Dear Tiny Lump,
I thought it only fair to write to you. After all, you’ve barged into my life and changed it forever – so we might as well take a trip down memory lane together.
Hmm. That feels like a lump.
Okay, Marlene, don’t panic. Feel again.
Yup. Definitely something there. Let’s compare with the other side – nope, that’s for sure a lump. Tiny, about the size of a pea, but still. There is a lump in my left breast. And it actually hurts a little.
Okay, okay – no need to let Dr. Google send me into a spiral. Sure, if I search this, “breast cancer” will be the first thing that pops up, but let’s be rational for a second: I’m only 32. No family history of breast cancer.
You simply cannot be cancer, right Tiny Lump?
I’ve heard of plenty of women finding lumps, just like you, that turn out to be nothing – just hormones, cysts, stress.
Nha Marlene, you’ll be fine. Drink some paracetamol. Go to bed. It’ll be gone in a few days…
It’s been four days.
You’re still here, Tiny Lump.
# # # # # # #
Check your understanding ->
A. Decide whether each statement agrees with the Tiny Lump letter. Answer yes or no for each, and quote the words from the letter that settle it. (i) The writer is 32 years old. (ii) The lump is in the writer's right breast. (iii) After four days, the lump is gone.
B. Pick up the Tiny Lump letter after its last line and keep writing it.
The material that comes next is from a different source than the Tiny Lump letter.
# # # # # # #
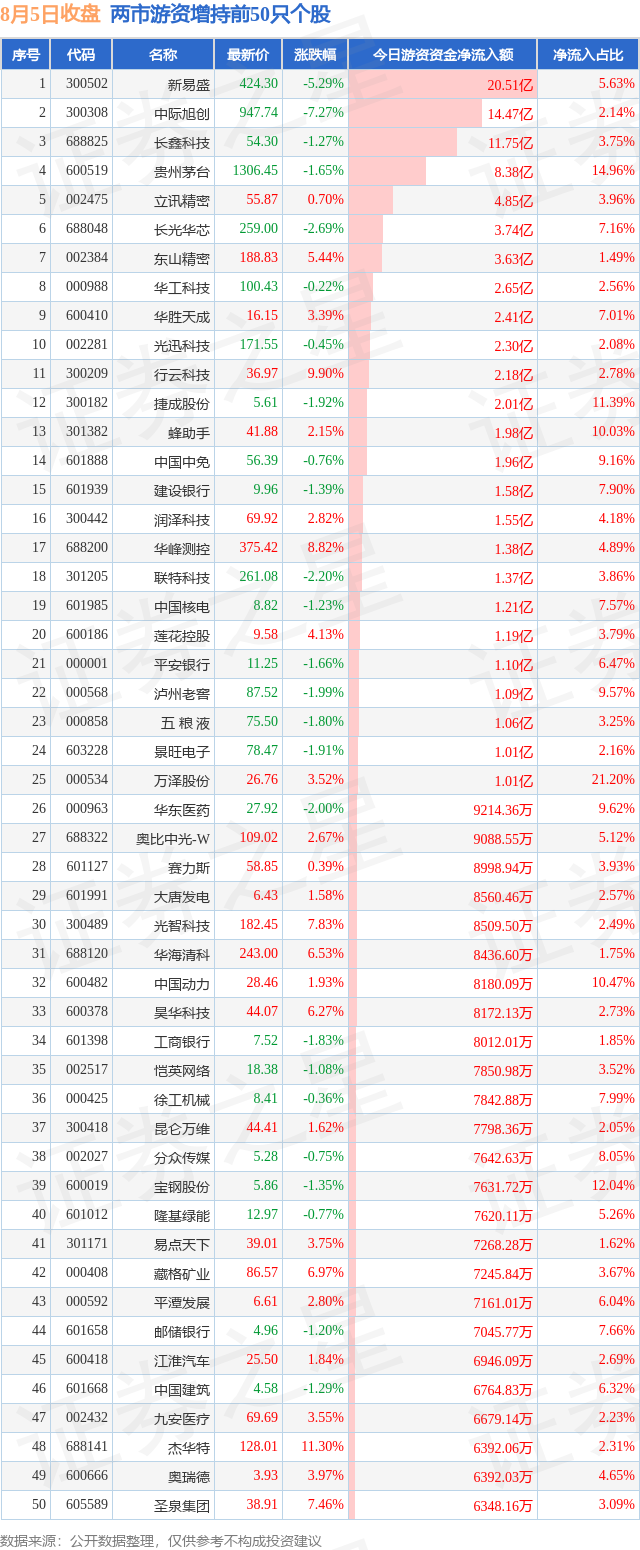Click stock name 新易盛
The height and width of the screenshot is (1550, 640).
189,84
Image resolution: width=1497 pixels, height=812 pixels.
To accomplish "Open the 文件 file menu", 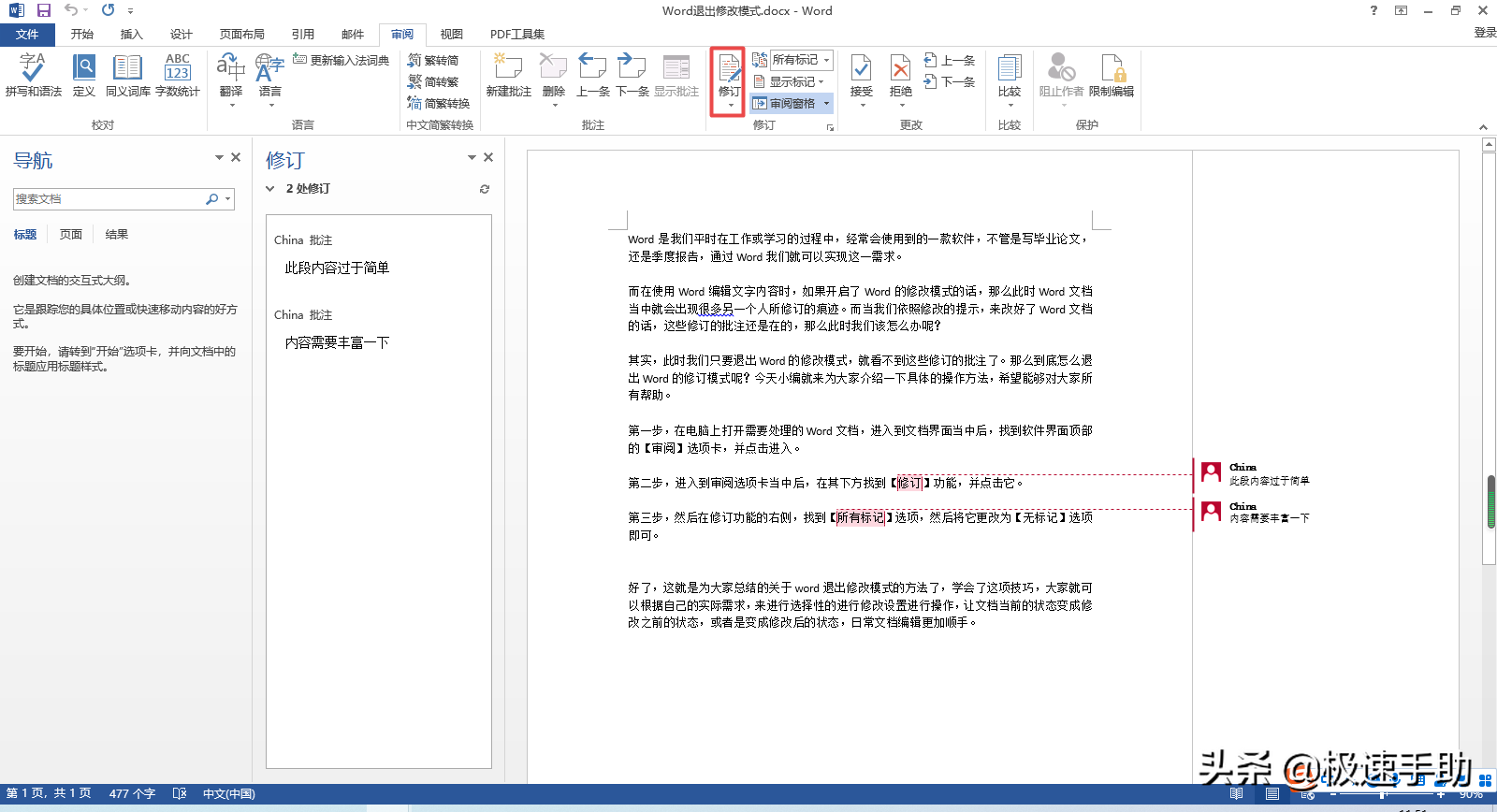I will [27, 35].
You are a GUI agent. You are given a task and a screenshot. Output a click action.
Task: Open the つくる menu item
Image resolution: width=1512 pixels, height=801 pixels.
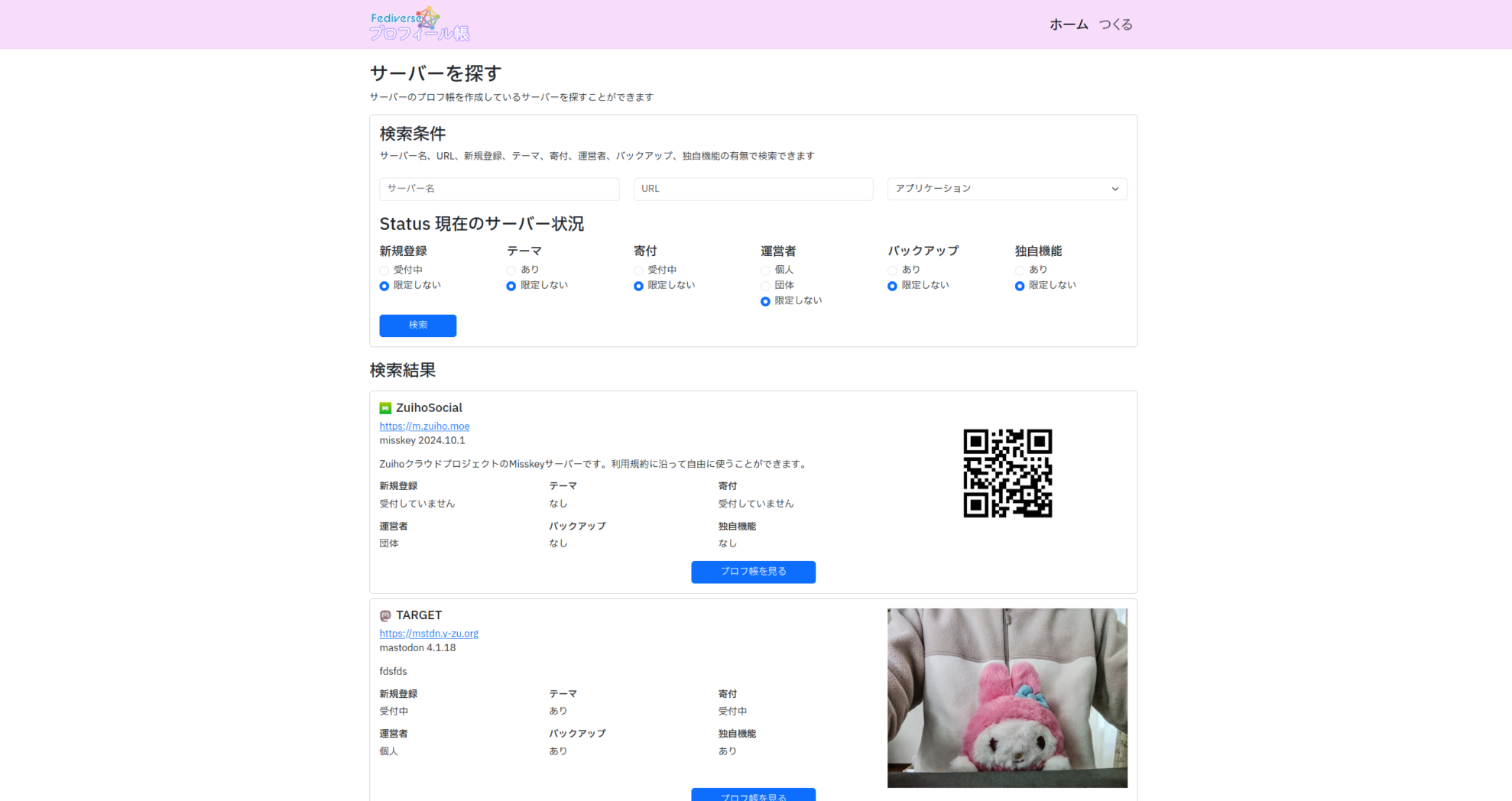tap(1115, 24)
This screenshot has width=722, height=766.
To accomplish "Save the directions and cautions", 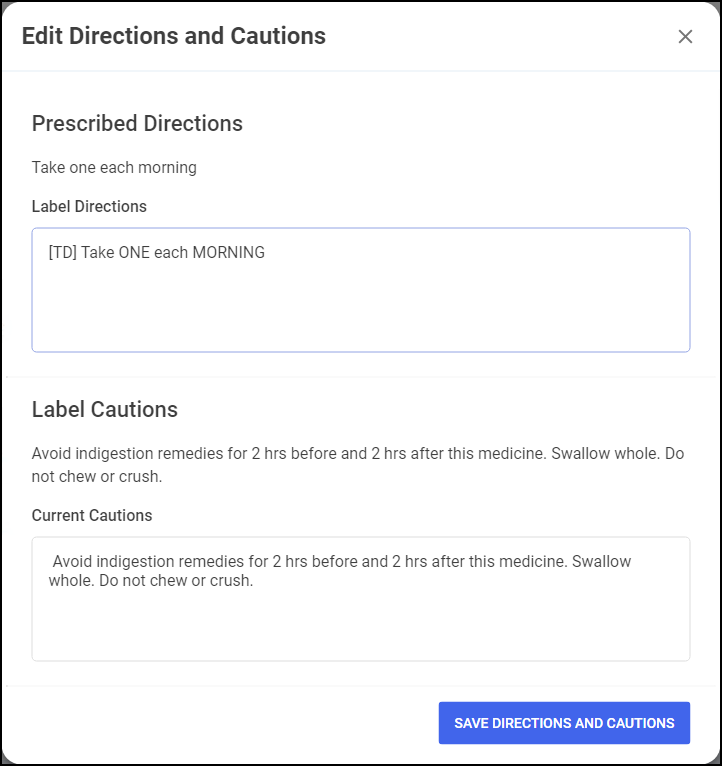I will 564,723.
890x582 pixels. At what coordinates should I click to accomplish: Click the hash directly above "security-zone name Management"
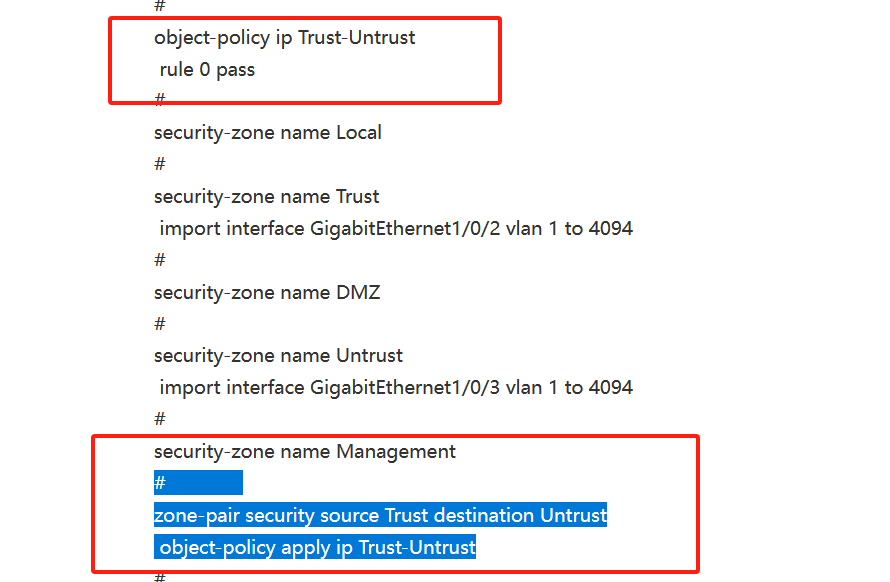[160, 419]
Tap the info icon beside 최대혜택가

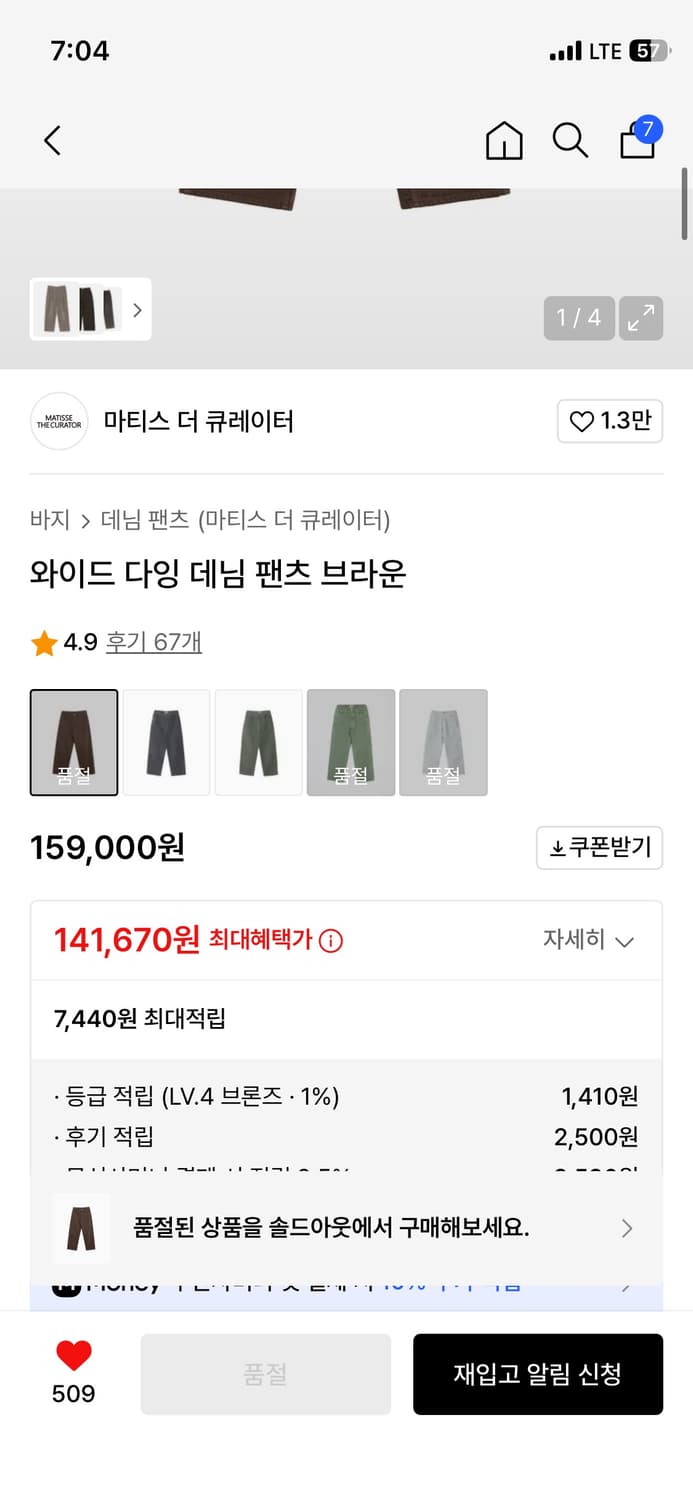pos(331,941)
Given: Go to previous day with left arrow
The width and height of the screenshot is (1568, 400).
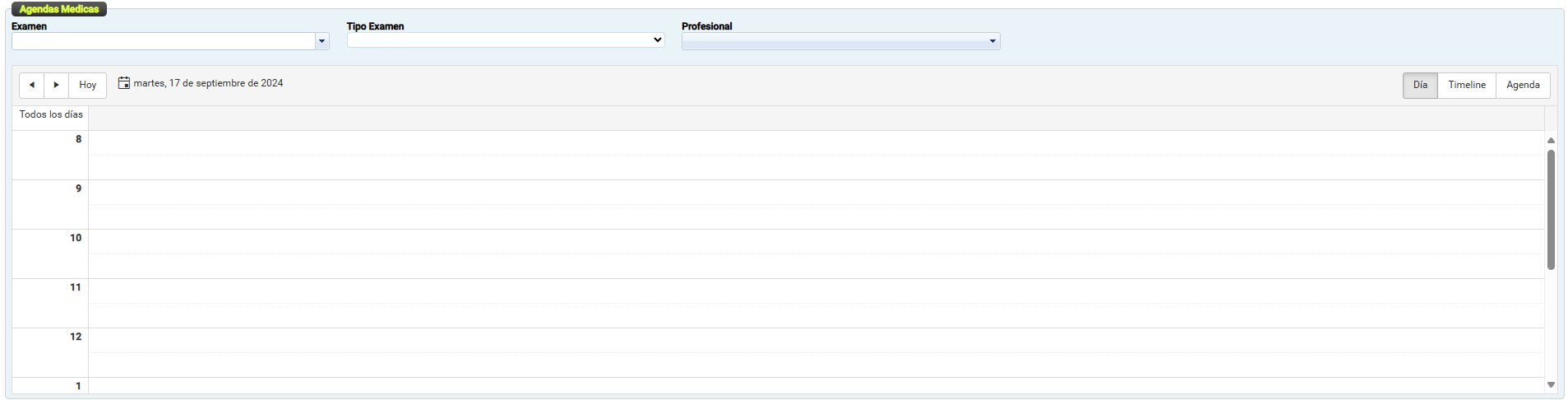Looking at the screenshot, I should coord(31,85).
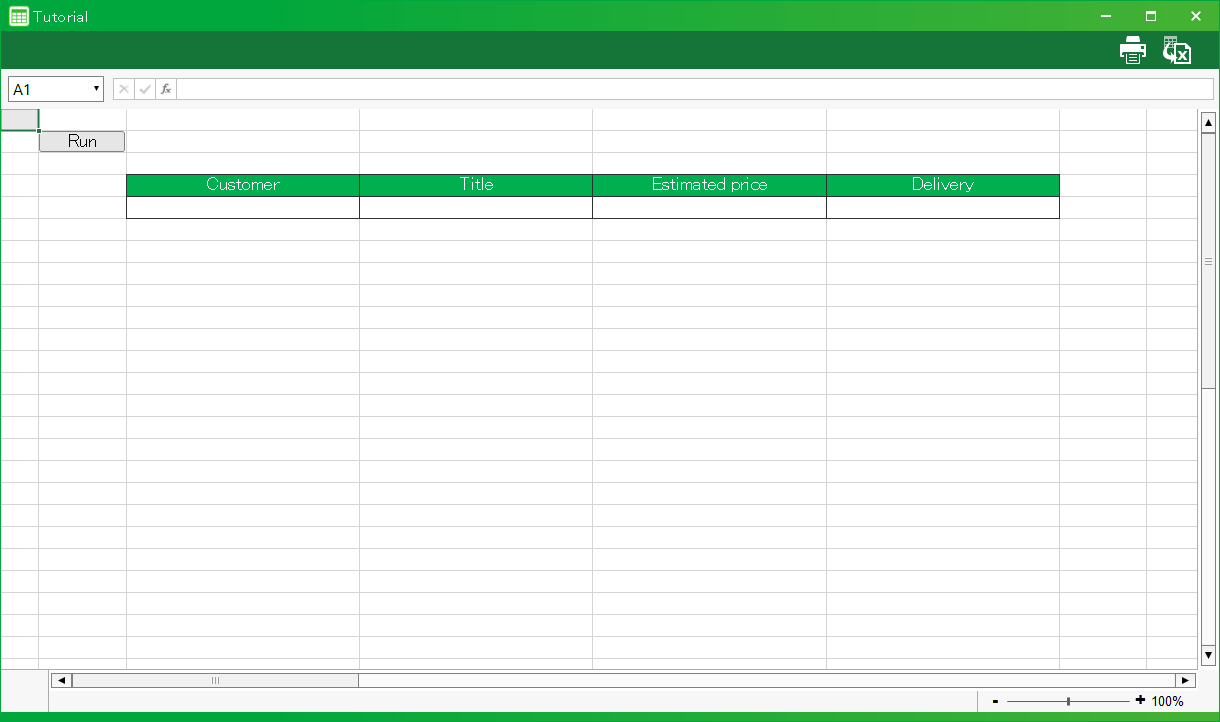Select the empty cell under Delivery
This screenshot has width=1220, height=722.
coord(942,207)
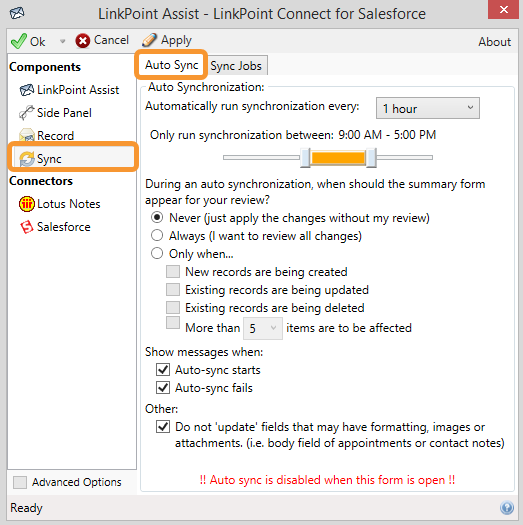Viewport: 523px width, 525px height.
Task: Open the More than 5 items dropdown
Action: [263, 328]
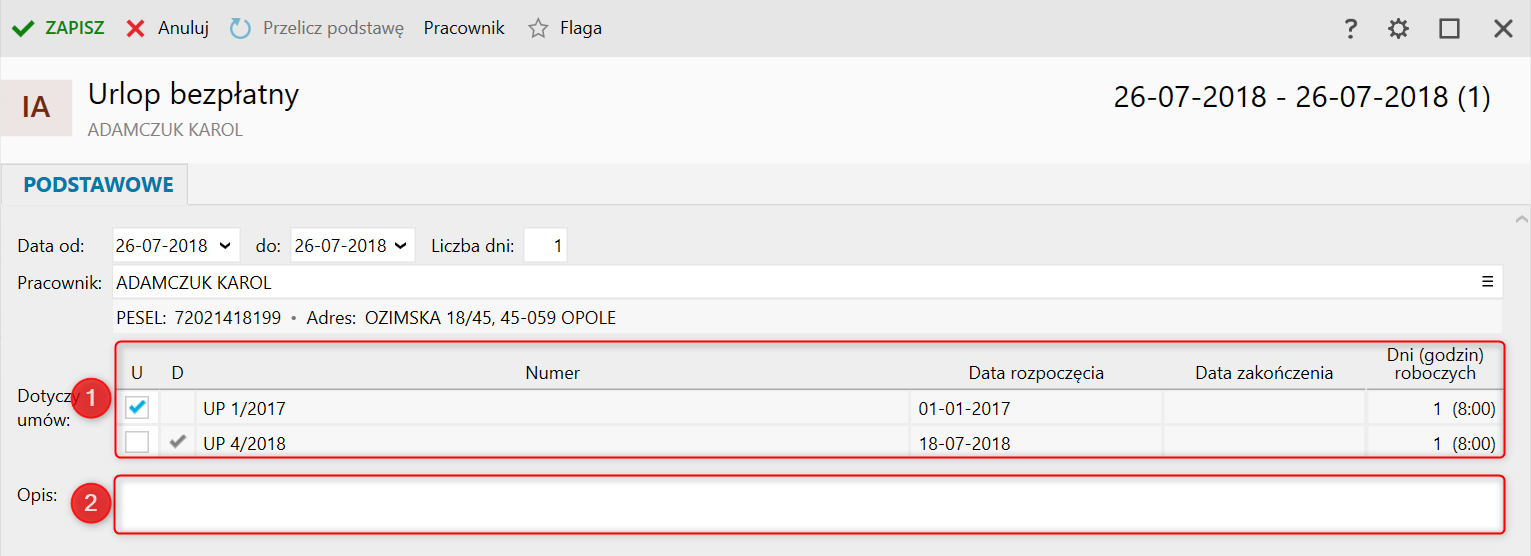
# # # # # # #
Answers by item ->
A.
(i) Yes: "I’m only 32."
(ii) No: "There is a lump in my left breast."
(iii) No: "It’s been four days. You’re still here, Tiny Lump."

B.
Who are you, and why have you decided to make an appearance? Are you here to stay? Should I be worried?
Let’s see if someone on YouTube can confirm that you’re most likely not cancer.
After a quick search, I stumble upon:
I press play.
Okay, no alarming signs. Apart from you, Tiny Lump, nothing else seems suspicious. I don’t even finish the full five-minute video before convincing myself:
“No. It simply cannot be cancer. Logically, that wouldn’t make sense. Stop scaring yourself and go to bed.”
Whoa. Catherine, Princess of Wales, announces her cancer diagnosis. Shockwaves through the world.
I guess it can happen to anybody…
After three glorious days in Belgium – devouring fine chocolates, savoring quality beers, and indulging in heavenly waffles – guess who’s still here?
You, Tiny Lump.
I think you’re growing, but I’m not sure. You definitely ache a little more, but that could just be my imagination. And from what I’ve read, cancer doesn’t hurt… right?
A quick YouTube search leads me to: “Breast Cysts: What You Need to Know!”
Ah, there we go. This sounds like something I could have. A benign cyst.
I knew it. I mean, I’m young. No history of breast cancer. Logically, this tracks.
No need to worry.
Okay. Maybe a little worry.
You’re still here, Tiny Lump. Definitely a bit more noticeable now.
So, I finally make an appointment with my GP. Not because I’m convinced you’re a problem, but because I figure it’s best to check.
She examines you, Tiny Lump, and nods thoughtfully. No family history of breast cancer. You’re young. Probably hormone-related.
She’s not concerned.
I feel relieved.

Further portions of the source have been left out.